My Thoughts: I have really mixed feelings about this book. On one hand, because it is published by a Christian publisher, I expected it to be wholly Christian. It is not. In fact, Cury makes this statement in his introduction:
Of all the accounts of individual men and women we have from history, it is my professional psychiatric opinion that no person has modeled the kind of rich life we need better than [Jesus]. Unfortunately, history has focused almost exclusively on Jesus’ divinity to the exclusion of his humanity. However, from my scientific standpoint, Jesus the man had a spectacular ability to think correctly [. . .] Let me emphasize that I am not talking about him from a religious perspective but from a psychological, psychiatric, philosophical, and pedagogical context. This book respects all people, including atheists. However, I believe no one has influenced history more than Jesus. This book will use the way he “thought correctly” as a model for all of us. (xv)
Really, the part about Jesus sort of escaped me. I get everything Cury says about Jesus–that he thought perfectly, coped with all the stress in his life, etc. However, it was hard for me to be on the same wavelength as Cury because while I do believe in Christ’s humanity, I also believe in his divinity. I do not believe that Jesus lived a peaceful life just for the sake of being peaceful and having a healthy psyche. I believe Jesus came to earth for a purpose: mankind’s redemption. As a Christian, I could not fully grasp what Cury says about Jesus because in the back of my mind I kept thinking to myself, “Yes, but Jesus is God and he had a purpose in doing that.”

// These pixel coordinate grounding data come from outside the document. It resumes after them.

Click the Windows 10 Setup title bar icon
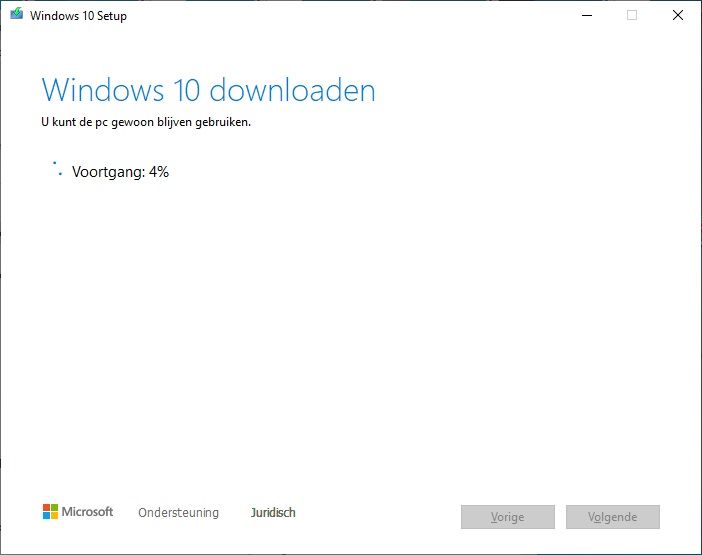This screenshot has width=702, height=555. (x=16, y=15)
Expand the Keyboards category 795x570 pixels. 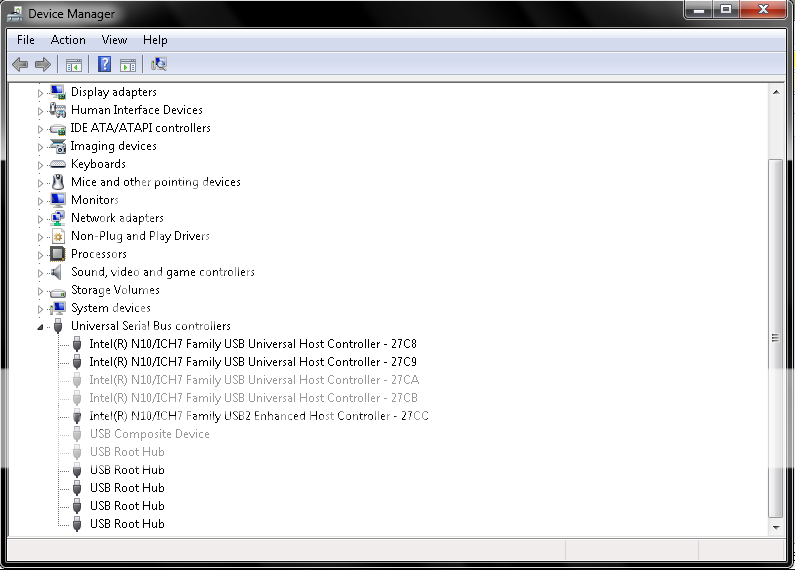coord(41,164)
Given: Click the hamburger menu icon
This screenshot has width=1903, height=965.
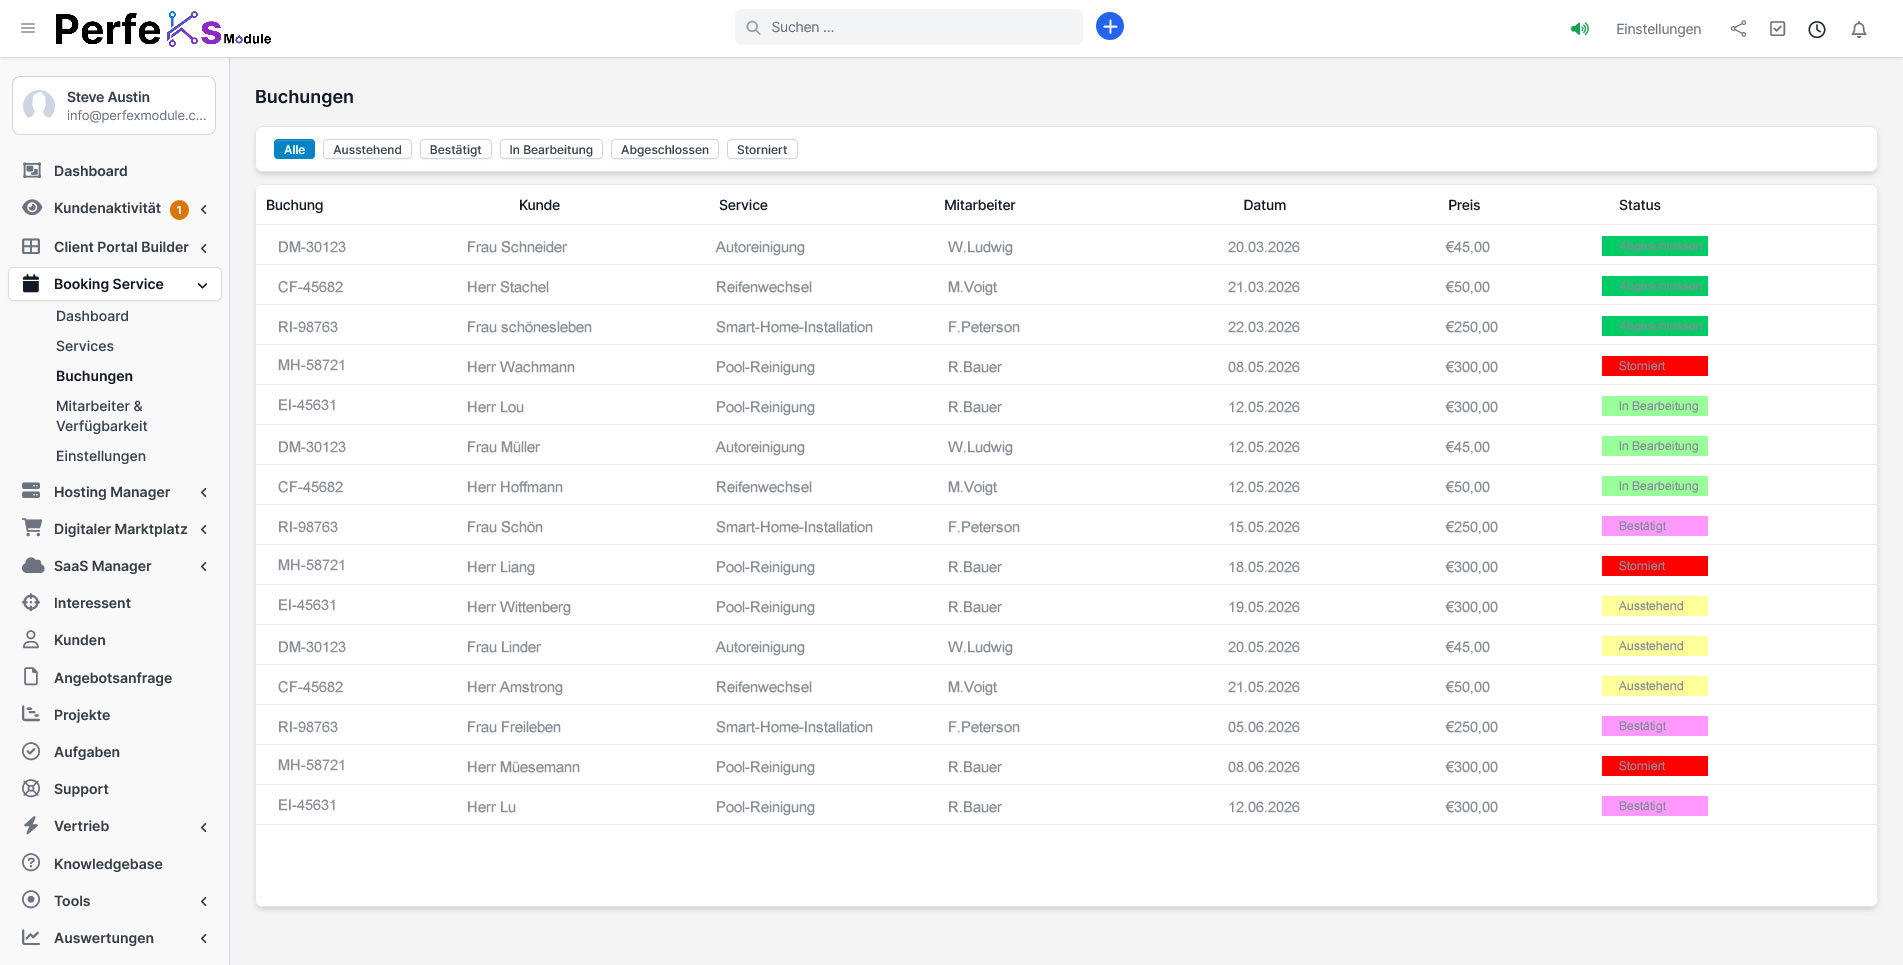Looking at the screenshot, I should click(28, 28).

On the other hand, as a person who has suffered from depression, I do think some of the principles in this book are useful. Let me preface all of this by stating that I know nothing about psychiatry. Much of what Cury writes went over my head because it is quite technical. I did grasp his gist, though: that people, even mentally ill people, have an amazing ability to recover and live productive lives if they learn to think correctly. I can see that with help, a person might apply the principles and make progress toward health and wholeness. The principle that I find the most helpful is the second one, “Direct Your Thoughts.” Cury introduces the idea of DCD: Doubt, Criticize, and Determine. He encourages those who have disturbing, stressful, anxious thoughts to doubt those thoughts, criticize (or judge) those thoughts, and then make a personal determination to not be ruled by them.

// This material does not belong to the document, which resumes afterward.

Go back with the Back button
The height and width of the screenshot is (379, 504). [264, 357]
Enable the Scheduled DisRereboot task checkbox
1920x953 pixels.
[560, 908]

Overall, I was very glad to finish this book, mainly because I did not get all of the psychiatric terminology, etc. I am a little puzzled by the glowing recommendation by Max Lucado on the back cover of the book which states that this book ” ‘sheds new light on why no one has influenced history more than Jesus.’ ” I find that a little confusing because I cannot look at Jesus simply as a man, even when I consider his humanity. However, I do think this would be a worthwhile book for someone who suffers in his or her thought life to read because it could help empower such a person to realize that he or she is not helpless or hopeless.
I reviewed this book for the Thomas Nelson Book Review Bloggers program.